Diante da publicação das referidas decisões, a “pejotização” passa a ser um novo e viável modelo de contratação de profissionais por empresas, reconhecendo que a forma de contratação pode ser objeto de livre disposição de trabalhadores e tomadores de serviços.
Importante destacar, que a contratação deve sempre envolver o expresso interesse do indivíduo por esse modelo contratual, não podendo se tratar de uma imposição da empresa contratante. E ainda, que em modelos contratuais que tragam cenários em que a fraude se encontre de fato caracterizada, o vínculo de emprego ainda poderá ser reconhecido.

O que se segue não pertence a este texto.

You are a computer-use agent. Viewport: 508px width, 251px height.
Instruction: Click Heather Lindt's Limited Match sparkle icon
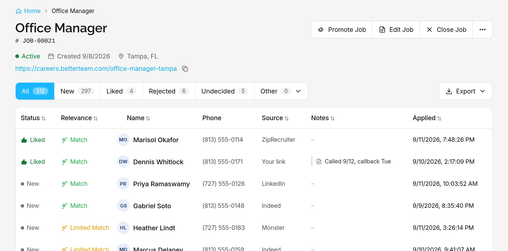pos(64,228)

Verificamos assim, a possibilidade de efetuar contratações não regulamentadas pela legislação do trabalho, podendo ser pactuadas contratualmente, com previsões não admitidas na relação de emprego, e assim permitindo que as peculiaridades de cada ramo econômico sejam observadas.
Assim, o que se observa é que as referidas decisões podem ser consideradas revolucionárias para a Justiça do Trabalho e devem ser vistas como um novo passo para o reconhecimento das novas relações do trabalho.
Hisa Shibayama Patrizzi – associada em Barroso Advogados Associados, empresa associada ao Grupo Alliance, é advogada Especialista em Direito do Trabalho – PUC/SP.